If A16z was unique in this, they would just be an interesting case study(1). But A16z aren’t the only tech company or VC fund running their own media operations--not by a long shot. So let’s dig into marketing content and the tech media ecosystem.
Why I’m Writing About This
First off, necessary disclaimer: I’m knee deep in the tech industry marketing media industrial complex. I’m proud of it, I make money from it, my clients get results from it.
My background--like that of many tech marketing/pr industry people--is in journalism. I was a masthead reporter for Fast Company for more than six years, when I transitioned to the advertising world to earn more money and enjoy a more stable industry than 2010s journalism offered. After some time in the agency world, I discovered (much to my surprise) that I enjoyed being an entrepreneur and went full throttle into consulting(2). I never looked back.

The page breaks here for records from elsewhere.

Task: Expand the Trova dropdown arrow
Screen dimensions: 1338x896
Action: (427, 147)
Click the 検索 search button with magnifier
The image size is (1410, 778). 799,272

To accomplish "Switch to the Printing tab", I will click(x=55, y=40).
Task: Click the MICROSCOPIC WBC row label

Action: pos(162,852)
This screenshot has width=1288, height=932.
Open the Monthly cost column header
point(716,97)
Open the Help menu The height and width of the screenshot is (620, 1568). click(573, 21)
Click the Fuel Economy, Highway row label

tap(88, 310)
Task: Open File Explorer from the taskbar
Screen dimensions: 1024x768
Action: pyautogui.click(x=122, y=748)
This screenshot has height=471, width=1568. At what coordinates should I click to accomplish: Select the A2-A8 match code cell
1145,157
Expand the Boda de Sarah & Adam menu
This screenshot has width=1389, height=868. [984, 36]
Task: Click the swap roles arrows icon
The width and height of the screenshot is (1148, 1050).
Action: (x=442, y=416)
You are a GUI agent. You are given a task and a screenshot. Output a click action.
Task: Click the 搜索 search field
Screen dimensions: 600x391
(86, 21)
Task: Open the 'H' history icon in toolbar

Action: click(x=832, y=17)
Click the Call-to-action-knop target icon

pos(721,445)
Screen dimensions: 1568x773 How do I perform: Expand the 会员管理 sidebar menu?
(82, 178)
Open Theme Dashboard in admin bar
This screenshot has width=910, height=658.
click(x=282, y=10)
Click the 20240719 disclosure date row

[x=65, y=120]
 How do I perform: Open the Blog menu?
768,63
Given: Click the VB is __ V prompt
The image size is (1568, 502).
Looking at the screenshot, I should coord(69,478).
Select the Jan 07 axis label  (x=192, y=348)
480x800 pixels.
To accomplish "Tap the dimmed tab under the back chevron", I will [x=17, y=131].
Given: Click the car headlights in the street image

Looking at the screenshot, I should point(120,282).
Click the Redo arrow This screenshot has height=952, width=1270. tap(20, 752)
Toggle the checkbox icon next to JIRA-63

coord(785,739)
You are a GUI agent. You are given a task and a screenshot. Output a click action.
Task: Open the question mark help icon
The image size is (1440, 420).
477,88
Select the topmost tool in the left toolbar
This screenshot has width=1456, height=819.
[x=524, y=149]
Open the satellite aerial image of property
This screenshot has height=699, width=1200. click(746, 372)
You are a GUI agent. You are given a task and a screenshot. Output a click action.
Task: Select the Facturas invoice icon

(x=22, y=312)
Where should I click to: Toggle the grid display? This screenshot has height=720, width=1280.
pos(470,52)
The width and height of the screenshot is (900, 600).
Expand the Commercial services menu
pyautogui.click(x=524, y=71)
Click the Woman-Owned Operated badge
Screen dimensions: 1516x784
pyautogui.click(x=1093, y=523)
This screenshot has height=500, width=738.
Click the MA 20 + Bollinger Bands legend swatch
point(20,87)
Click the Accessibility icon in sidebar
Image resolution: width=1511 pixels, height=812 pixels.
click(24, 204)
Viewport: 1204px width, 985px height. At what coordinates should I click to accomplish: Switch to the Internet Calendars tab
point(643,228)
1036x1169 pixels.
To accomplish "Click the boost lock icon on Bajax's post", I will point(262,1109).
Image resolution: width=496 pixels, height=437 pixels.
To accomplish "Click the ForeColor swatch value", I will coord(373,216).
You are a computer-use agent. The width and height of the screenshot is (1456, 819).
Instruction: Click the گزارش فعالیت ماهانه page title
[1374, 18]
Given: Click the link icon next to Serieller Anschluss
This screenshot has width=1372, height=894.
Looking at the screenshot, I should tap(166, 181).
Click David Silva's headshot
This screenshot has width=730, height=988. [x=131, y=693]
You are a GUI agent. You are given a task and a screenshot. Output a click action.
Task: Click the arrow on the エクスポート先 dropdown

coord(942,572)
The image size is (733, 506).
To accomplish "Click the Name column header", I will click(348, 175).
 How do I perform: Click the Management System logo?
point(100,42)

By the time I left Fast Company in 2016, I was receiving approximately 100-250 emailed pitches a day from tech companies who wanted me to write about them. Around the time of big conventions like CES, SXSW, or NRF Big Show that number could easily jump up to 500 a day. Meanwhile, I was writing approximately 5 articles a week for FC(3).
And let’s be honest: Those odds suck for companies (and their comms people) looking for coverage. Especially when, as a journalist, my preferred story gathering method was writing about the topics that my engineer and product manager and researcher contacts were passionate about… and not necessarily what PR people were emailing me about.
These days, I work with tech clients on content and marketing projects. I’ve worked on projects with partners like SAP, GE and The Economist and Pivotal along with a number of VC firms looking to promote their portfolio companies(4).
I can say this: It’s much easier (and, in many cases, more effective) for companies to write about themselves than to case around other people to cover them.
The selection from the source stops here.